■ REQUIREMENT ■
Exactly as they stand, copy the lines from the one containing "Where should I" to the final line of the data; leave out the pictures.

■ Data extracted from a collection ■
- Opening Delimiter -

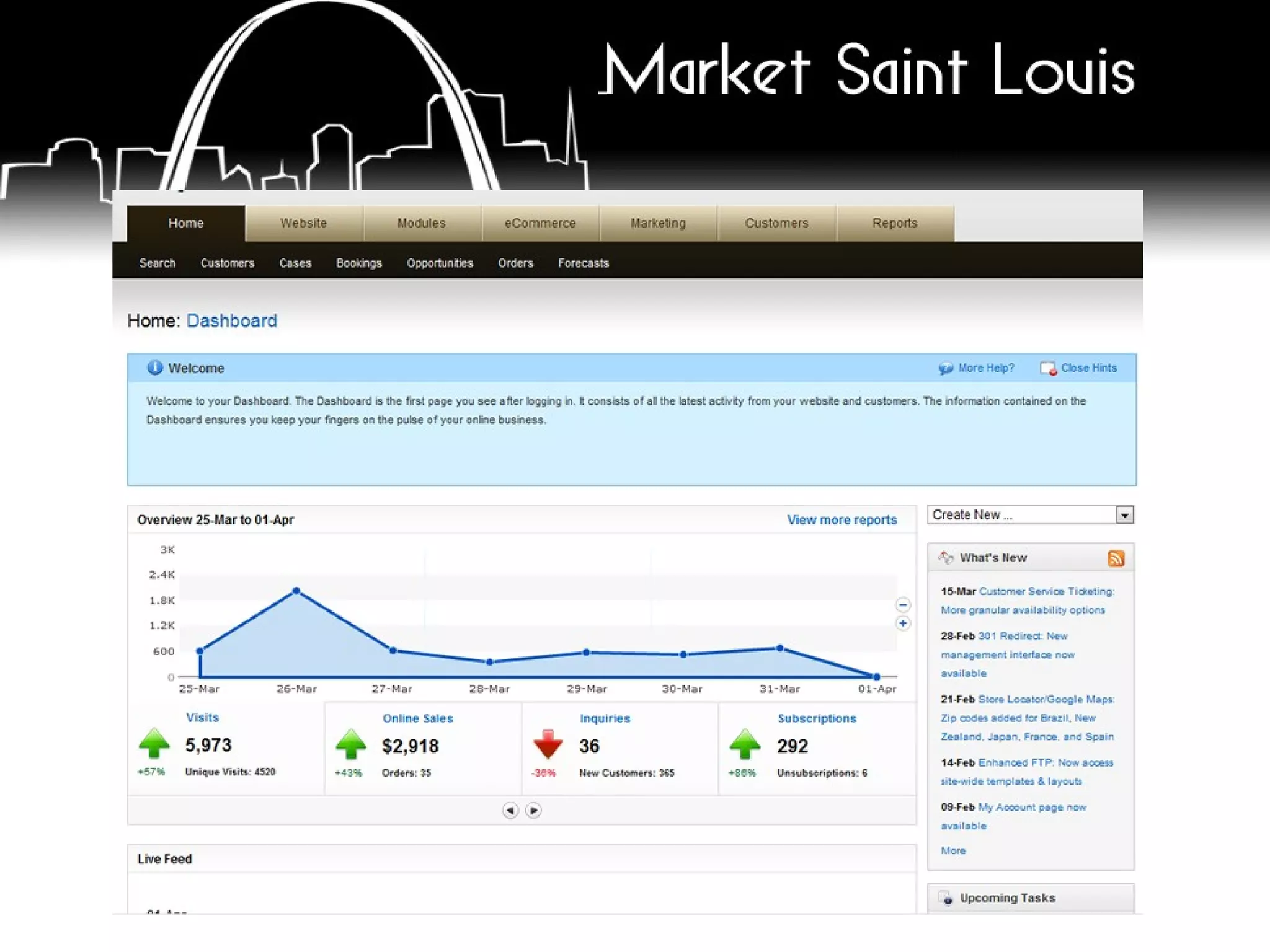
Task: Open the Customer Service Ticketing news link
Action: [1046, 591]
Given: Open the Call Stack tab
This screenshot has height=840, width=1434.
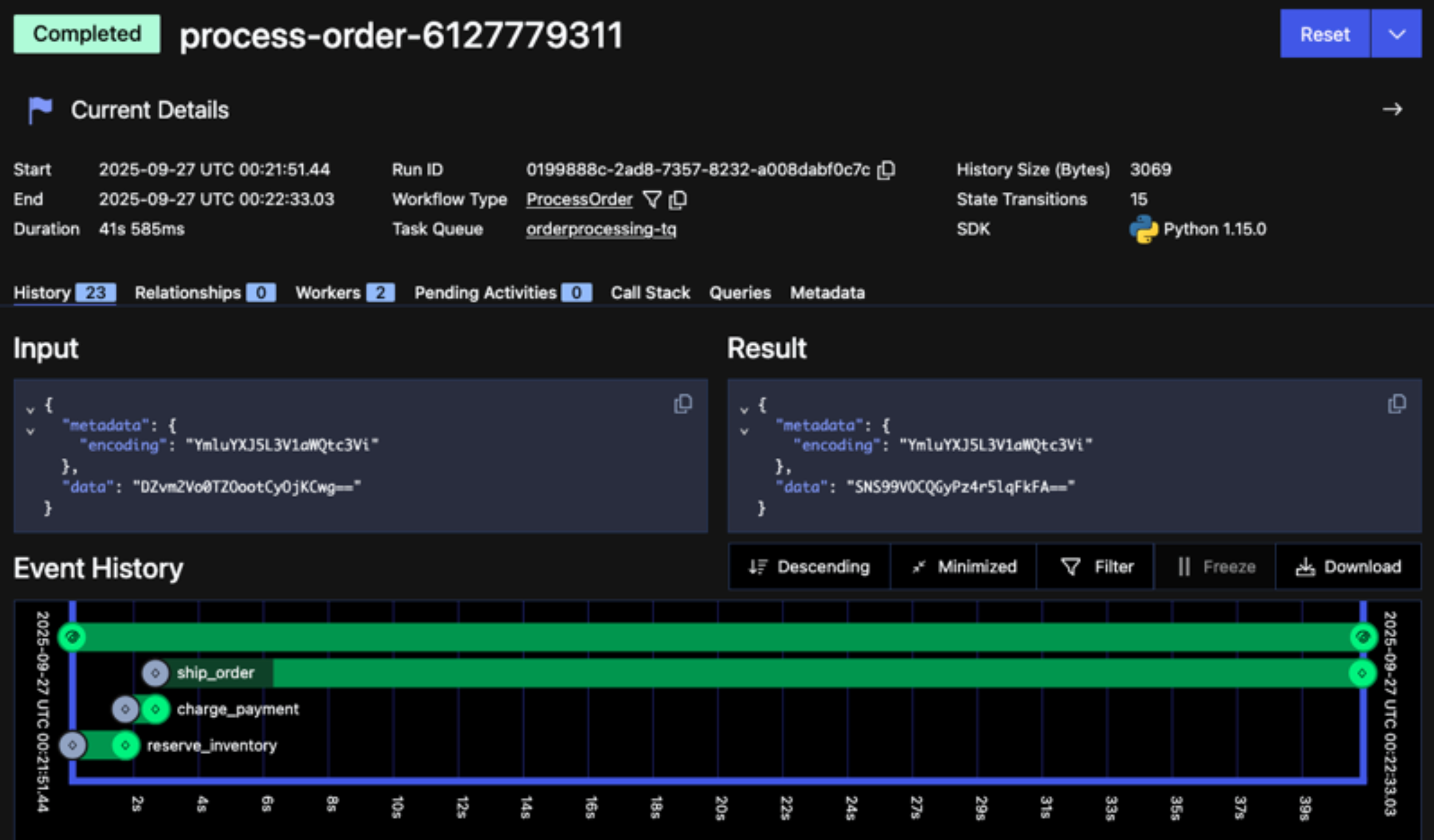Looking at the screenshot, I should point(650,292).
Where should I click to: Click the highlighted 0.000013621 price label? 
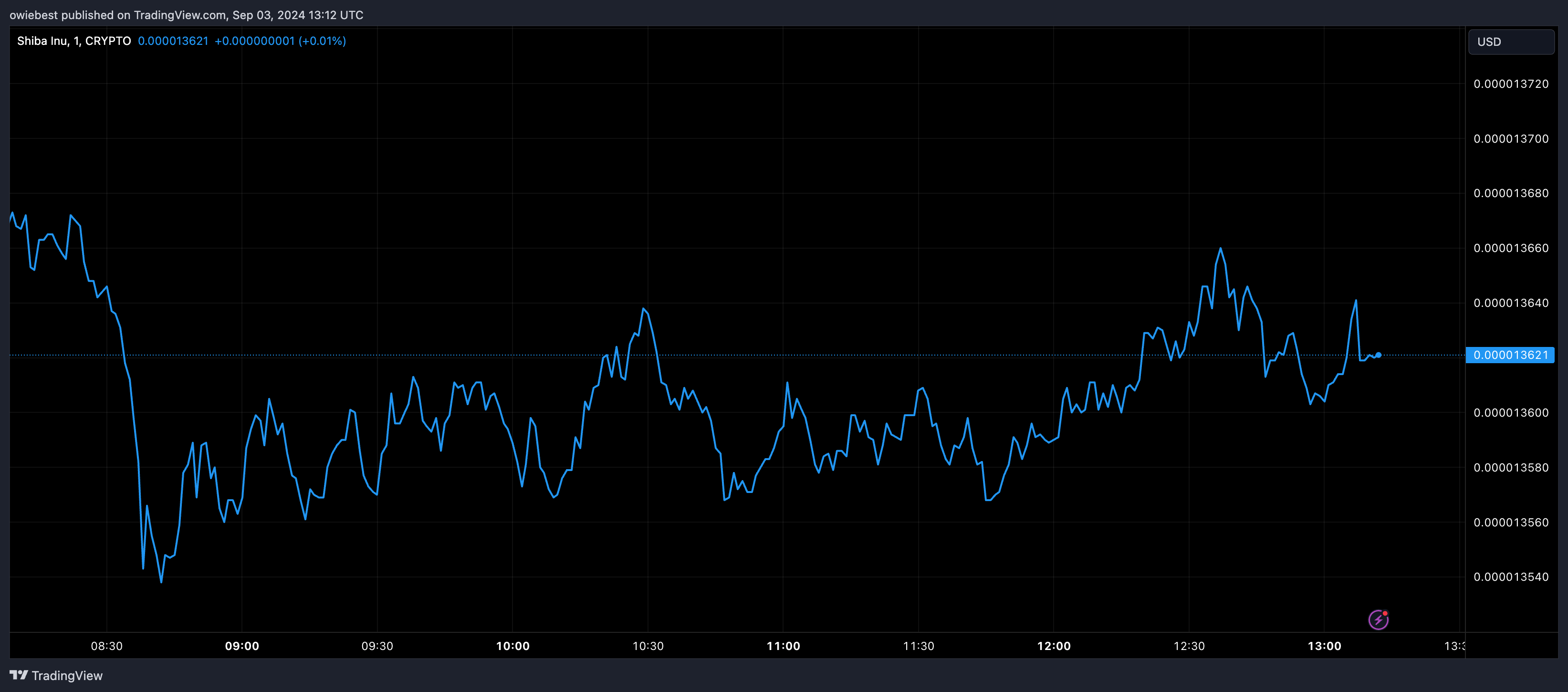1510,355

- Closing Delimiter -

■ ANSWER BELOW ■
Where should I click to: Click the highlighted 0.000013621 price label? 
1510,355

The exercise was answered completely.